**WORK TO COMPLETE:** Look through the records and copy each line that has "Media" in it.

**DATA FOR THIS TASK:**

=-=-=

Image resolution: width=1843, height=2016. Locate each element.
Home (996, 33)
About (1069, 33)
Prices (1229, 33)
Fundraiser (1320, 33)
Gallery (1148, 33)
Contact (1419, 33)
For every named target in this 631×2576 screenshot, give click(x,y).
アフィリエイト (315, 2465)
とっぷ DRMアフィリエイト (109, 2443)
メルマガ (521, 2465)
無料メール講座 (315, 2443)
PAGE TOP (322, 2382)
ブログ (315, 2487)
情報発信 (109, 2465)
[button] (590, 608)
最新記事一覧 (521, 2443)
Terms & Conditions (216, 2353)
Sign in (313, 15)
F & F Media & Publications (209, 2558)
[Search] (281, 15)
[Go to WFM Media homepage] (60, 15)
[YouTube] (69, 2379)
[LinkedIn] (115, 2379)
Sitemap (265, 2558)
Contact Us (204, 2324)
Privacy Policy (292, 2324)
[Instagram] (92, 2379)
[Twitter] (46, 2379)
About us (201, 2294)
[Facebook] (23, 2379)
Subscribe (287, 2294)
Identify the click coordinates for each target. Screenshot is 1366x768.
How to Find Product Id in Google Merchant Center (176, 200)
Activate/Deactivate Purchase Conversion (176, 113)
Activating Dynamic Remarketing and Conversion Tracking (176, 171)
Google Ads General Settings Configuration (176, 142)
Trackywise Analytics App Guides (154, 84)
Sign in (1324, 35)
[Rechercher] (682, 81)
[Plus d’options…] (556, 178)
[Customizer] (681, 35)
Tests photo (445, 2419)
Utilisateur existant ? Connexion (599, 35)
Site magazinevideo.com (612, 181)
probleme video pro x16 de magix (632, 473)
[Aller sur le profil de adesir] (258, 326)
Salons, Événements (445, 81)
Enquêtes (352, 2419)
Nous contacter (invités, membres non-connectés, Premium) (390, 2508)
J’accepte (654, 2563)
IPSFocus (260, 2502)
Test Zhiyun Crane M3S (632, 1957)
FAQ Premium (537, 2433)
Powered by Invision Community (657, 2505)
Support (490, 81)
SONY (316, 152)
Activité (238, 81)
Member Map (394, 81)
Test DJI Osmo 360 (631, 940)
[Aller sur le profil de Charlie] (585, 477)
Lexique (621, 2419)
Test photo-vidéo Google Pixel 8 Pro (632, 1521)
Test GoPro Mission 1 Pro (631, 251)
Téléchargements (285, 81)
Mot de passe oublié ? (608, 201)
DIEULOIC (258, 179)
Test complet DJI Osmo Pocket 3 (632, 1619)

=-=-=

**TASK SOLUTION:**
F & F Media & Publications (209, 2558)
[Go to WFM Media homepage] (60, 15)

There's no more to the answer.